Los ´50 y ´60: la Facultad se expande

Los ´50 y ´60: la Facultad se expande

En la década de 1950 la actividad universitaria creciente, dada por las numerosas carreras dictadas en Rosario sumada a la gran la cantidad de alumnos y docentes que habitaban en la ciudad hizo necesaria la planificación e incorporación de nuevos espacios: “La Siberia” se suma a la Universidad.

En la década de 1950 la permanente y creciente actividad universitaria produjo la paulatina creación de carreras y Facultades dentro de la Universidad Nacional del Litoral (UNL). Hacia 1959 la Ciudad de Rosario contaba con siete Facultades: Ciencias Médicas; Ciencias Económicas; Ciencias Matemáticas; Filosofía; Odontología; Derecho; Ciencias Agrarias y el  Instituto Superior de Música, además de dos Escuelas Secundarias dependientes de las Facultades de Ciencias Económicas y de Ciencias Matemáticas, y dos Hospitales Escuela, del Centenario y Dr. José María Fernández. En ese momento, Rosario albergaba aproximadamente al 73% de los alumnos y al 75,5% de los profesores de la UNL.

Dicho crecimiento trajo preocupación por un uso adecuado de los recursos humanos y materiales, y por evitar la dispersión de esfuerzos y la superposición de instalaciones que se dan en el esquema de Facultades independientes. En este sentido, se plantearon los lineamientos básicos de la organización de la enseñanza universitaria por departamentos, con el objetivo de que las actividades relacionadas con la investigación científica y tecnológica se agruparan en una estructura propia formada por Institutos. Dicha organización requería una concentración de todas las disciplinas afines en un lugar común, naciendo de este agrupamiento el Centro Universitario.

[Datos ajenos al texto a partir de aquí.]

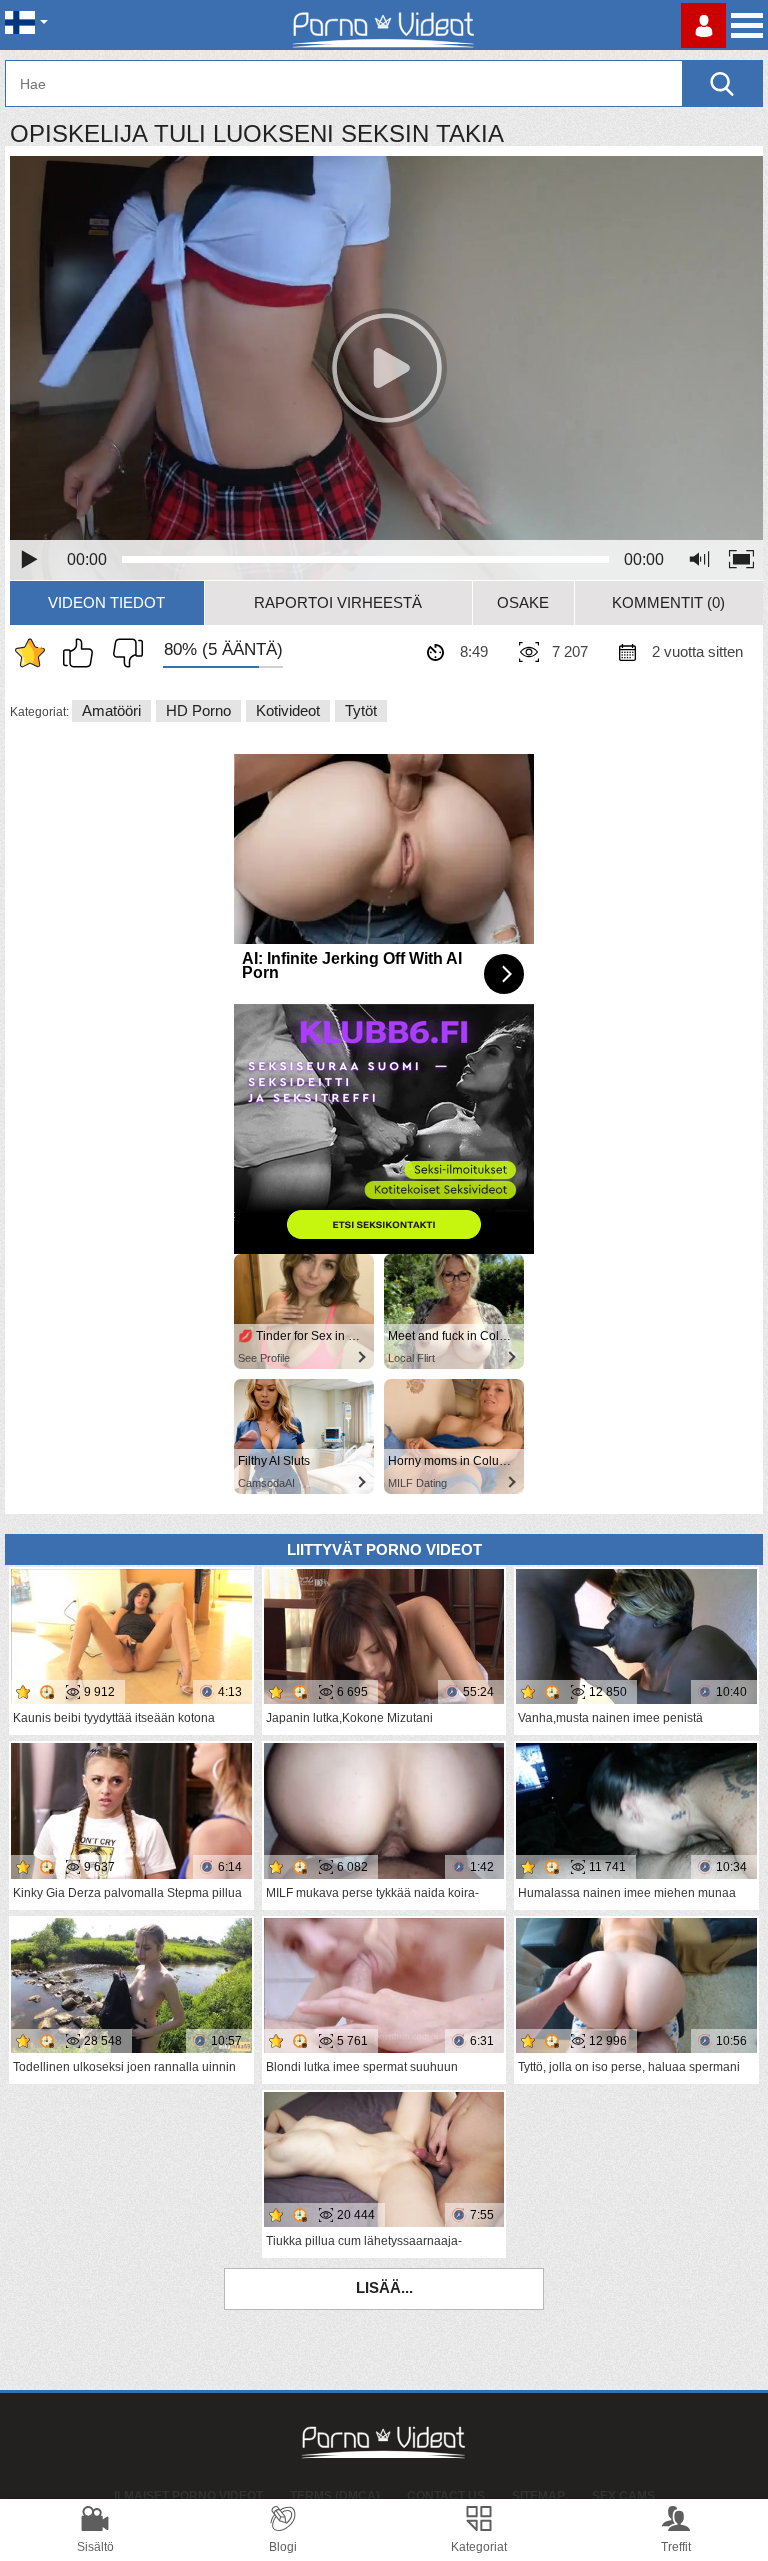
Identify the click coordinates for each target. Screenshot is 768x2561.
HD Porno (198, 710)
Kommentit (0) (668, 602)
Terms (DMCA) (335, 2496)
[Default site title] (384, 25)
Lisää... (384, 2287)
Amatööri (111, 710)
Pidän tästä (83, 653)
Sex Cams (623, 2496)
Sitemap (538, 2496)
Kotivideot (288, 710)
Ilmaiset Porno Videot (188, 2496)
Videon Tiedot (106, 602)
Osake (523, 602)
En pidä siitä (123, 653)
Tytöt (361, 710)
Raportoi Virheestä (338, 602)
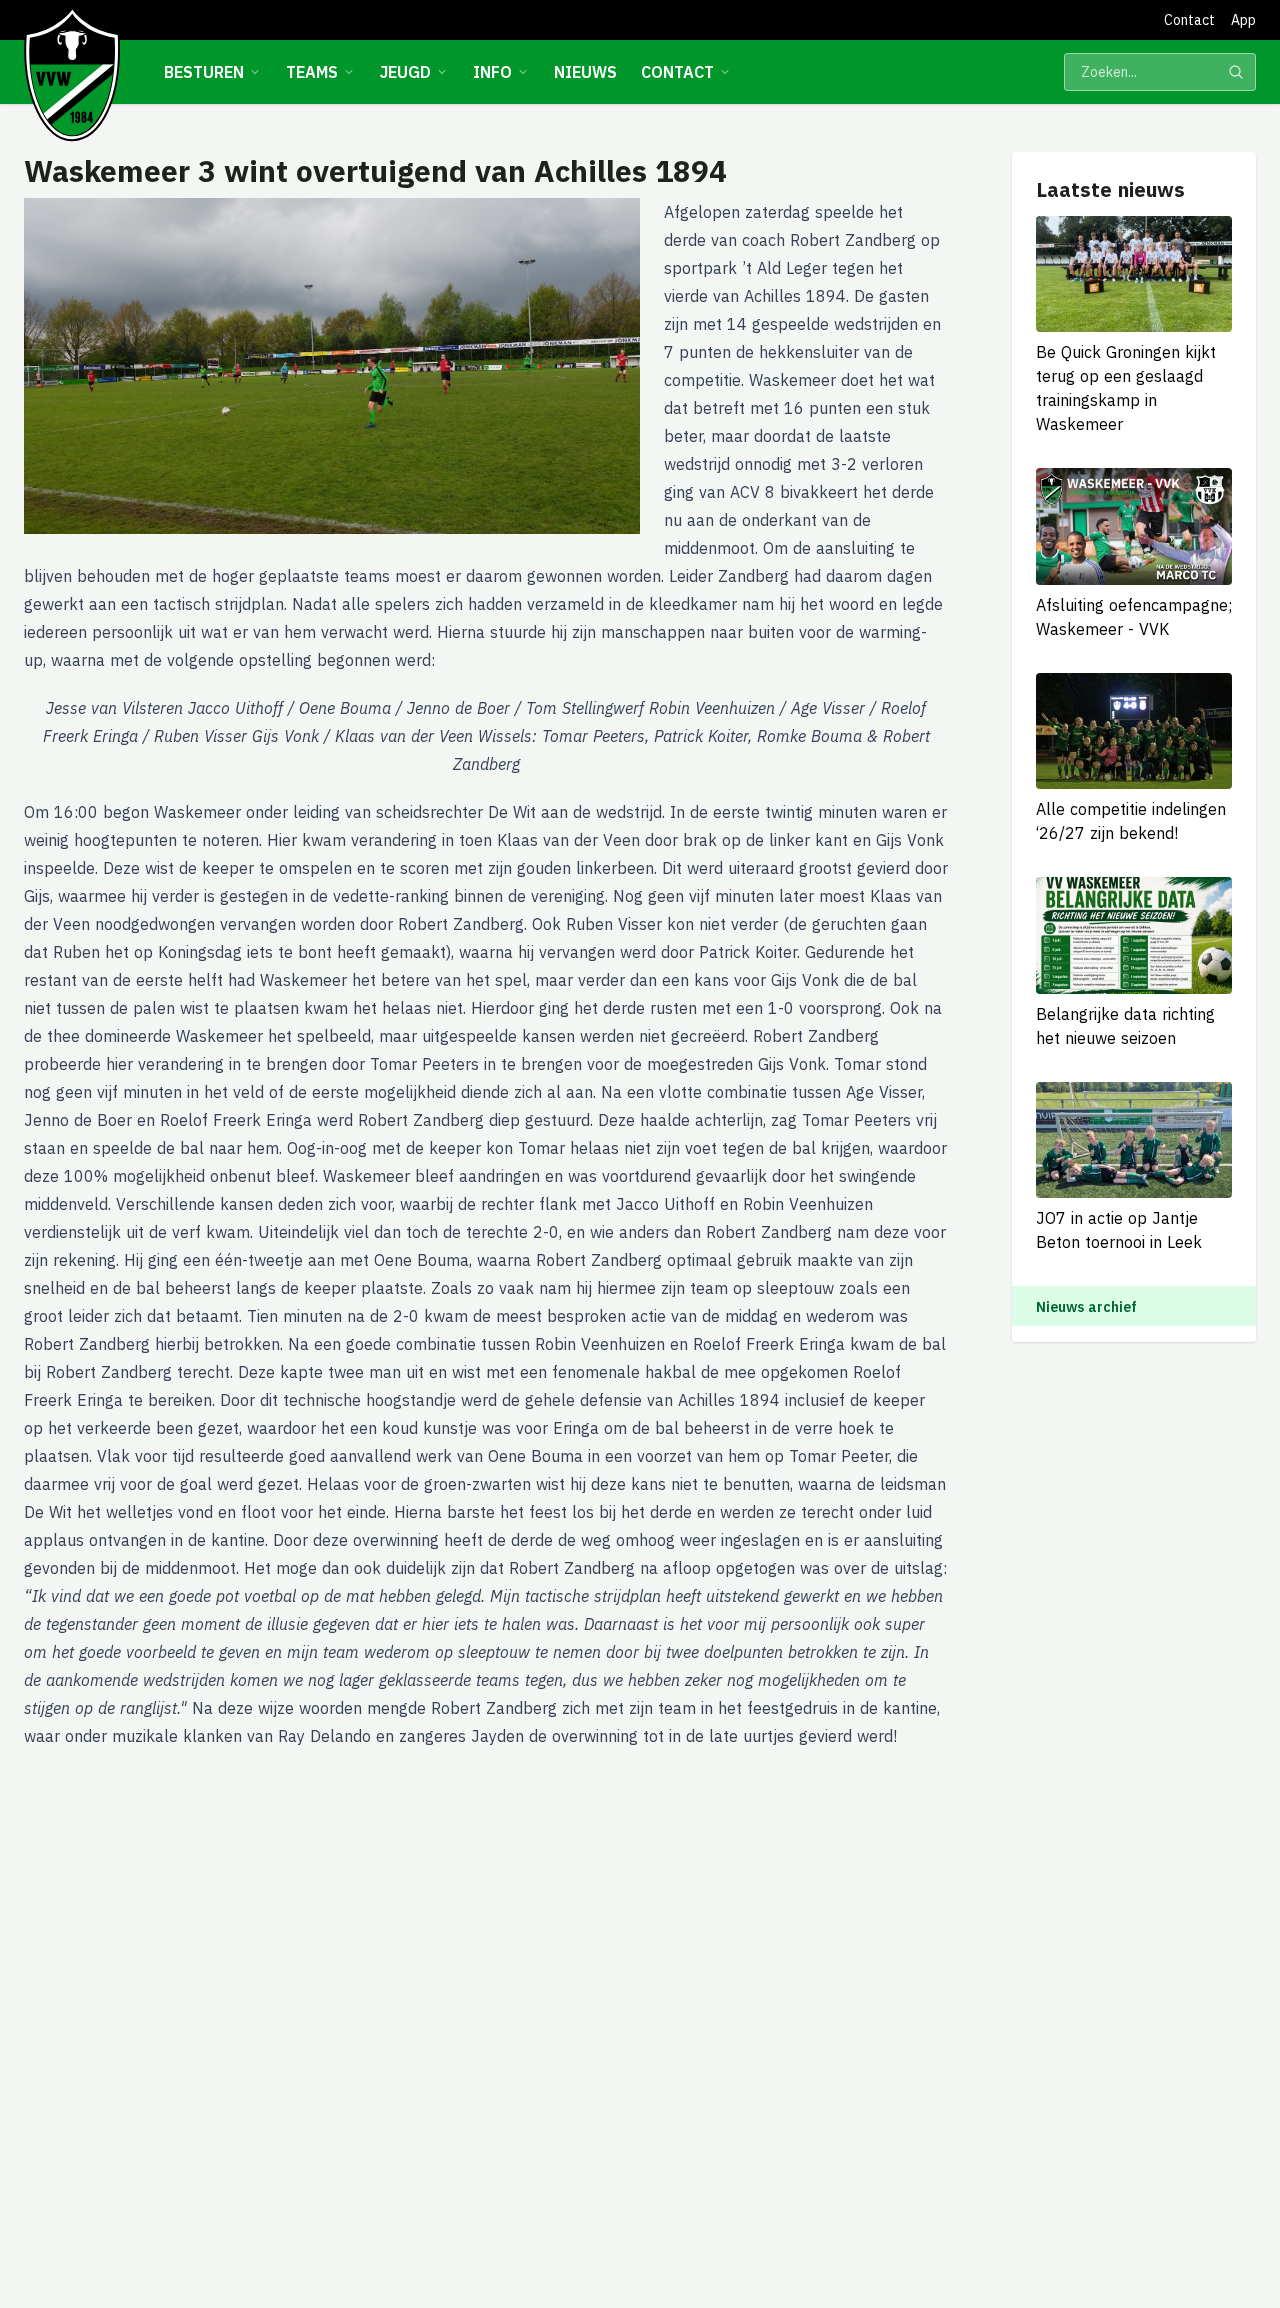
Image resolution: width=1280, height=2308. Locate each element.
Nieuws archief (1086, 1307)
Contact (1189, 20)
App (1243, 20)
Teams (312, 72)
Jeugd (405, 72)
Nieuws (585, 72)
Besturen (204, 72)
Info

En 1952 por Ordenanza Municipal se fija el emplazamiento del Centro Universitario Rosario (CUR), conocido como “La Siberia” en un predio de 40 hectáreas ubicado a 10 cuadras de la sede central  de la Facultad.

Nuevos laboratorios

Durante la década del ´60  se crean laboratorios y algunos de ellos comienzan directamente su actividad radicándose en los terrenos y dependencias del CUR. En 1959 se instalan allí el recién creado Laboratorio de Hidráulica y los Laboratorios de Electrónica. En ese año también se crea el Laboratorio de Suelos, que conjuntamente con otros laboratorios relacionados con actividades de la Ingeniería Civil, se establecen en el Instituto de Mecánica Aplicada y Estructuras (IMAE) creado en 1962. En él se realizaron los primeros trabajos de investigación sobre pandeo por creep en hormigón y ensayos de estructuras laminares, ambos de repercusión en el medio científico, trabajos que estaban a cargo del Ing. Néstor Distéfano.

El IMAE se radicó definitivamente en el CUR en 1969 en un edificio propio. Con respecto a su infraestructura, posee un patio de cargas único en su tipo en la región, de 750 m2 de superficie, en hormigón pretensado con dos túneles de implementación y puntos reactivos para el anclaje de dispositivos de ensayo con capacidad de hasta 100 ton/m2. El mismo posibilita el análisis de vigas, columnas y otros elementos estructurales en escala real bajo condiciones de solicitación estática o dinámica. También se crearon por esos años, el Instituto de Diseño Industrial (IDI) y el Laboratorio de Metrología Mecánica y Legal.